When is a DUI a Felony?

What is a Felony DUI?Drinking and driving is a crime, and a dangerous crime, at that. Still, there are very few cases in which a sober person plans a night of alcohol and joy riding. Everyone makes mistakes, especially after a few too many drinks, and laws across the U.S. reflect a certain lenience when that is the case. Despite the danger, if a DUI has caused no harm to a person or any property, it is usually considered a misdemeanor crime, a reason to make better life decisions and an opportunity to learn lessons in responsibility before it is too late.

A felony DUI, however, is a different story and each state has a different set of guidelines for what defines a felony versus a misdemeanor drunk driving conviction. In New York and Oklahoma, a second drunk driving conviction in 10 years can be considered a felony. But, California and New Mexico will only charge you with a felony once you have racked up four DUI convictions.

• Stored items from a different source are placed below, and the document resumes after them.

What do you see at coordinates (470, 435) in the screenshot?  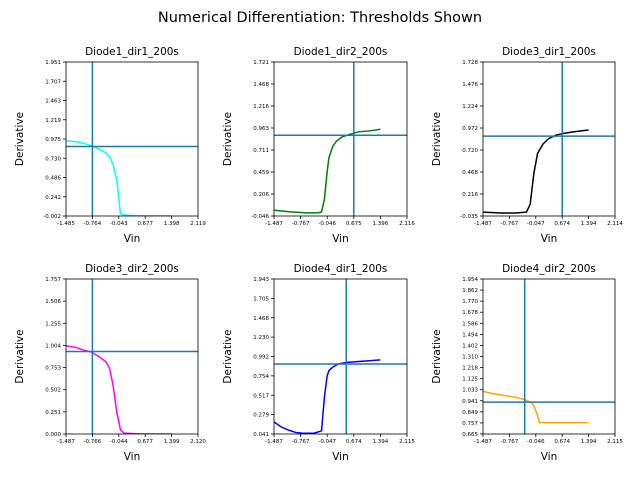 I see `y-tick-label: 0.665` at bounding box center [470, 435].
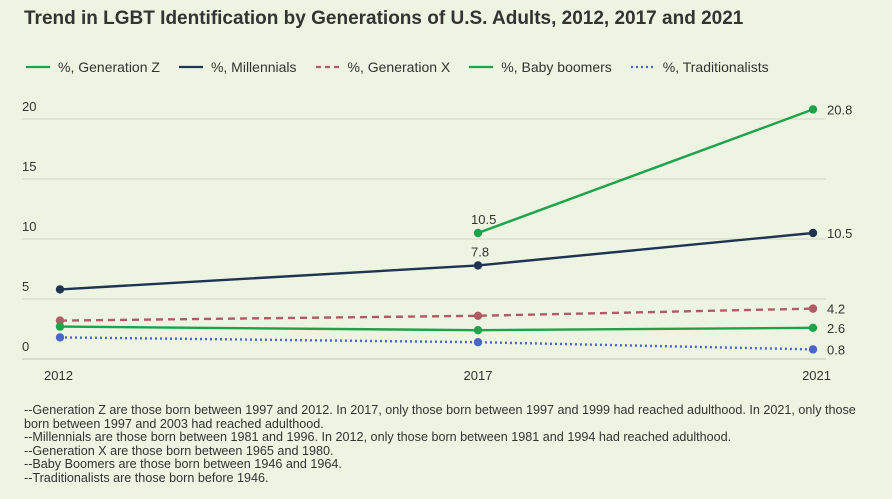 The width and height of the screenshot is (892, 499). What do you see at coordinates (38, 67) in the screenshot?
I see `legend-swatch-generation-z` at bounding box center [38, 67].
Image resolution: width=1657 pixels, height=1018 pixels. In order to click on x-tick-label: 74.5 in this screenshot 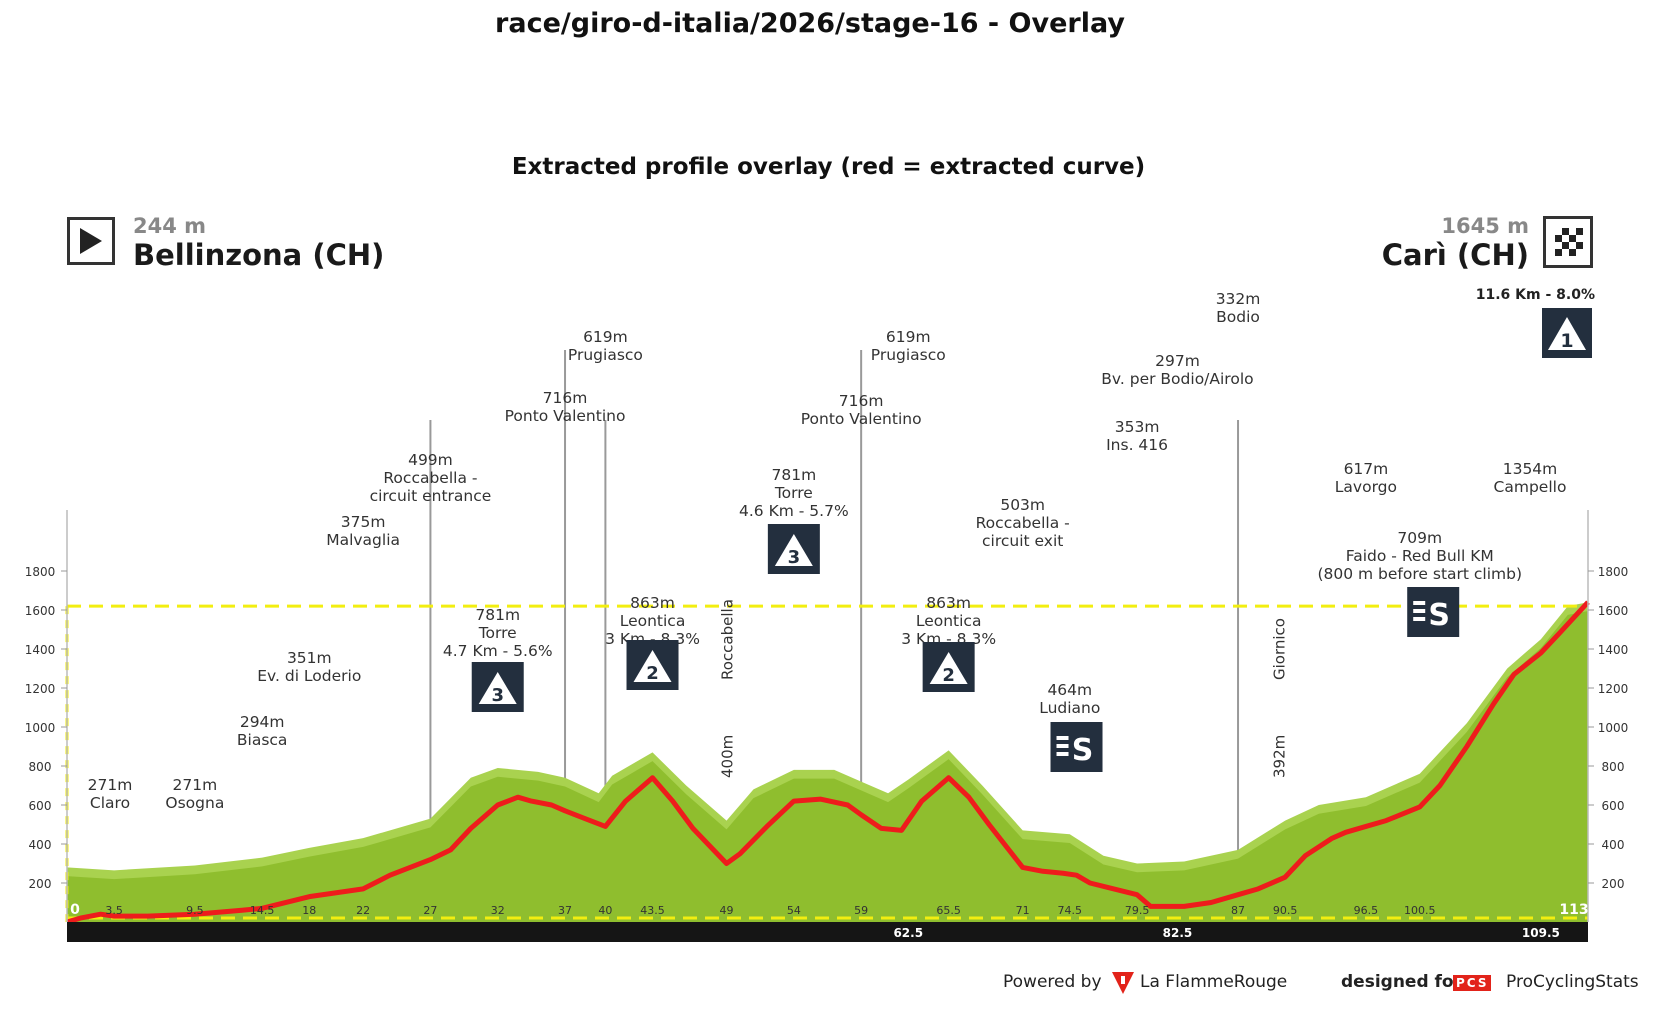, I will do `click(1070, 910)`.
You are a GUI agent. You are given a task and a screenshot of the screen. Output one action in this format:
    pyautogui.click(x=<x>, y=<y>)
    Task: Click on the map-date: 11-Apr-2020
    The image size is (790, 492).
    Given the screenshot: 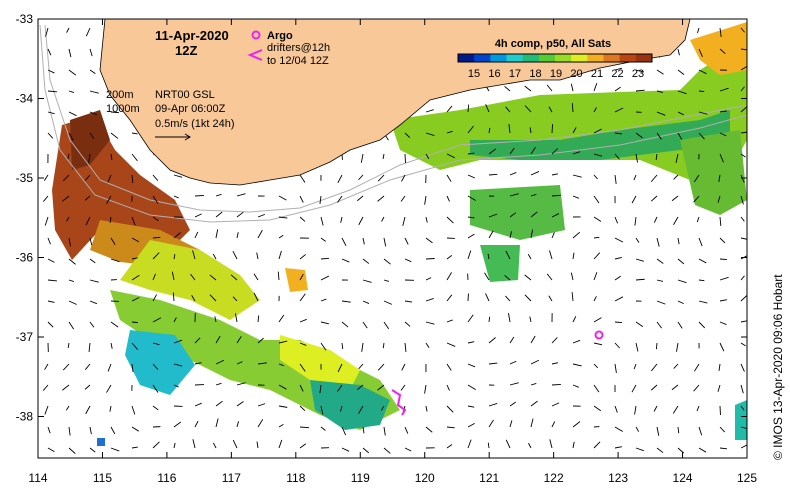 What is the action you would take?
    pyautogui.click(x=192, y=36)
    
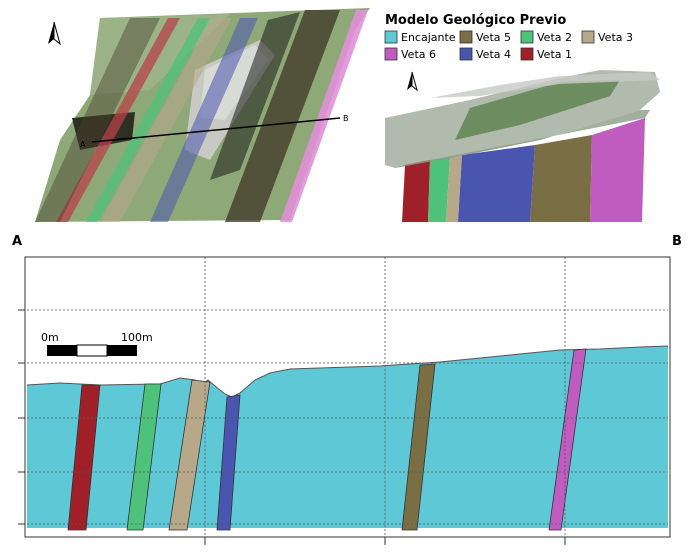 Image resolution: width=694 pixels, height=557 pixels. Describe the element at coordinates (494, 54) in the screenshot. I see `legend-label-veta-4: Veta 4` at that location.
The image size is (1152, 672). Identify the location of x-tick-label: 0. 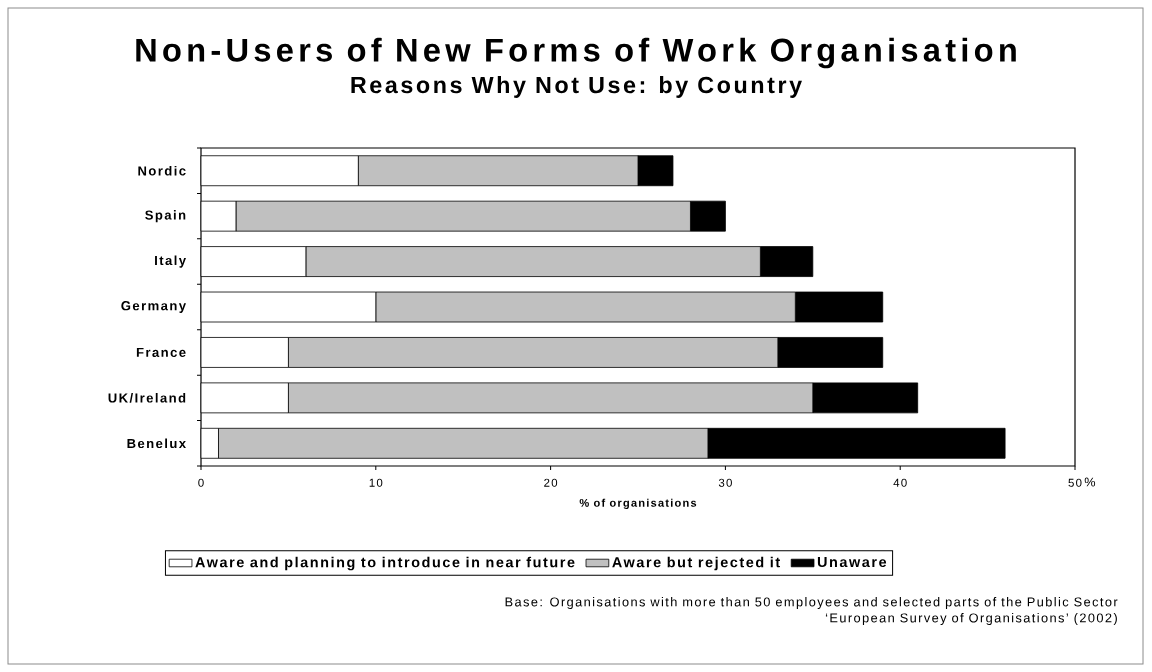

However, the classification doesn’t just depend on the number of convictions and with the following aggravating factors, even your first-offense DUI could be a felony:

  • “Super Drunk” Blood Alcohol Concentration (BAC).
  • Drunk driving with a child or minor present in the vehicle.
  • Any DUI that involves serious injury or death.

If you are facing a felony DUI, you are also facing the loss of your rights as a U.S. citizen, including he right to vote, to obtain a passport or own or use a gun. You could also risk losing your license, public assistance and even your parental rights. You will most likely have a long-standing ignition interlock requirement, as well.

Nobody can predict how drunk driving will end, and that is what makes it dangerous. Because of the different laws in each state, and the aggravating factors that can occur, a felony conviction can be troubling, but, it is hardly the worst consequence that can be faced.